CirebonRaya

Tayangan “Xpose Uncensored” Tuai Amarah Pesantren dan MUI

kacenews.id-CIREBON-Gelombang kecaman terus mengalir terhadap tayangan Xpose Uncensored di salah satu stasiun televisi yang dinilai melecehkan marwah pesantren dan ulama.

Tayangan yang menampilkan narasi santri “rela ngesot demi berkah kiai” serta “kiai kaya karena uang santri” itu memicu kemarahan publik, terutama dari kalangan pesantren dan Majelis Ulama Indonesia (MUI).

Wakil Ketua PW GP Ansor Jawa Barat, Mohamad Fathoni, menilai tayangan tersebut bukan sekadar kesalahan redaksi, melainkan bentuk penghinaan terhadap dua nilai luhur pesantren yakni tabarruk (mencari keberkahan guru) dan ta’dzim (penghormatan terhadap ulama).

“Dua konsep luhur yang membentuk karakter bangsa justru dipelintir menjadi bahan olok-olok. Ini bukan sekadar salah paham, ini penghinaan,” tegas Fathoni, Kamis (16/10/2025).
Ia menyebut tindakan Trans7 sebagai “gagal paham dan gagal hormat” terhadap tradisi pesantren. “Sebagai televisi nasional, mereka seharusnya paham bahwa pesantren bukan komoditas sensasi. Ketika media memperlakukan dunia santri secara murahan, publik berhak marah,” ujarnya.
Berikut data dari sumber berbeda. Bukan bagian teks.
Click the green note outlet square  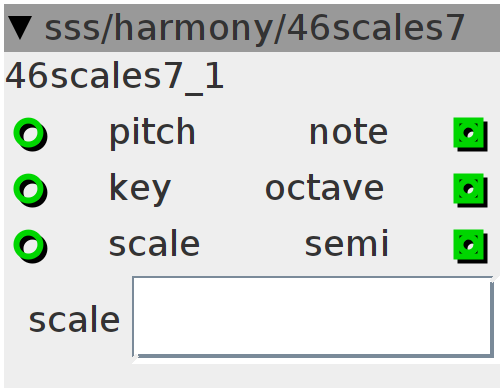[470, 134]
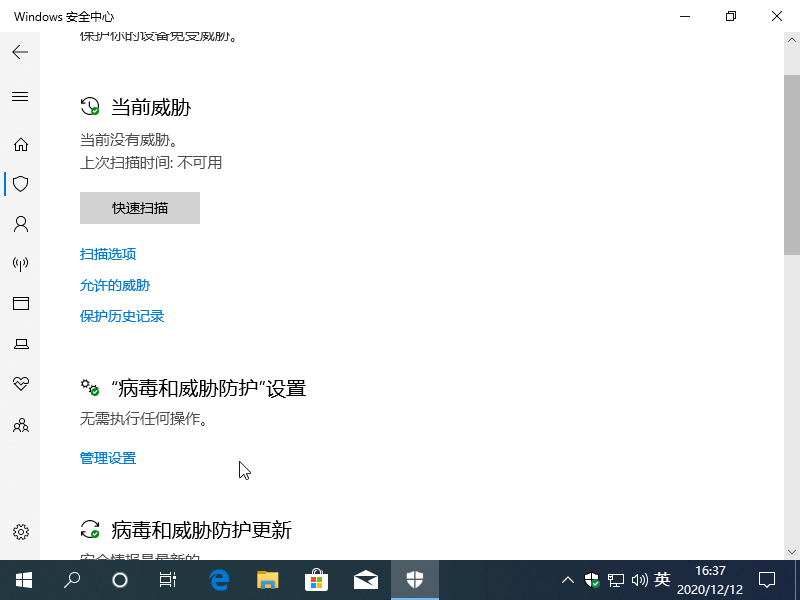Open 扫描选项 link
Image resolution: width=800 pixels, height=600 pixels.
pos(108,253)
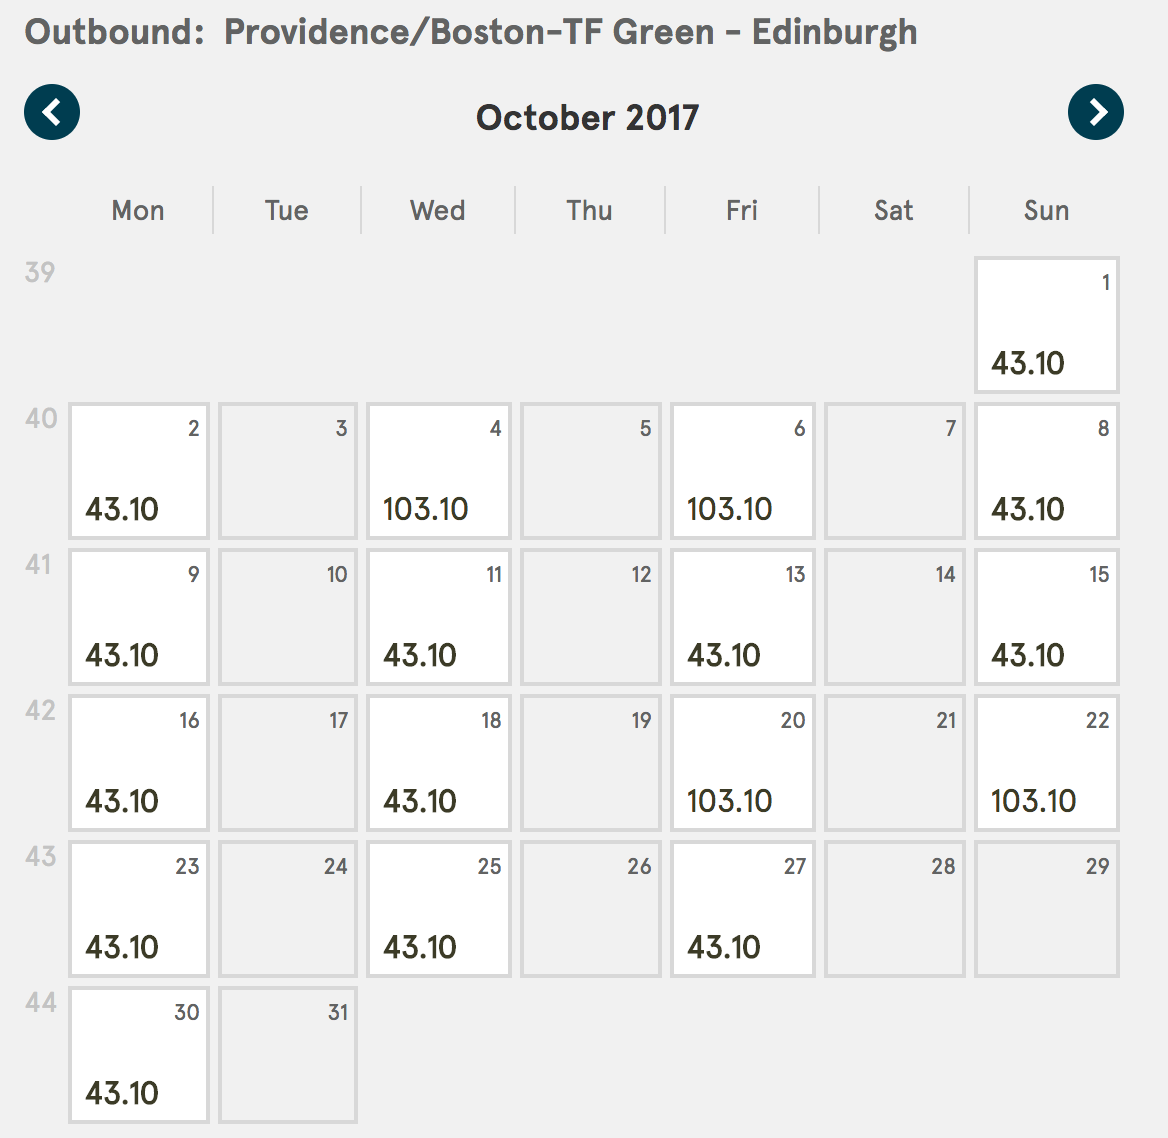This screenshot has width=1168, height=1138.
Task: Choose October 30 fare 43.10
Action: tap(139, 1055)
“Ini bukan amarah tanpa arah, tapi reaksi moral ketika kehormatan guru kami diinjak,” tambah Fathoni, alumnus Ponpes Al-Mahrusiyah Lirboyo.
Fathoni menegaskan, kalangan pesantren tidak menolak kritik, namun menolak keras pelecehan berkedok jurnalisme. “Kebebasan pers memang hak, tapi ada batas moral dan etika sosial yang harus dijaga,” ucapnya.

Sementara itu, Ketua MUI Kabupaten Kuningan, KH Dodo Syarif Hidayatullah, menilai tayangan tersebut tidak memiliki nilai edukatif dan justru membentuk opini negatif tentang kiai dan pesantren.
“Presenter dalam tayangan itu jelas tidak memahami dunia pesantren, tetapi memberikan penilaian seolah-olah tahu segalanya. Ini sangat menyesatkan,” katanya, Rabu (15/10/2025).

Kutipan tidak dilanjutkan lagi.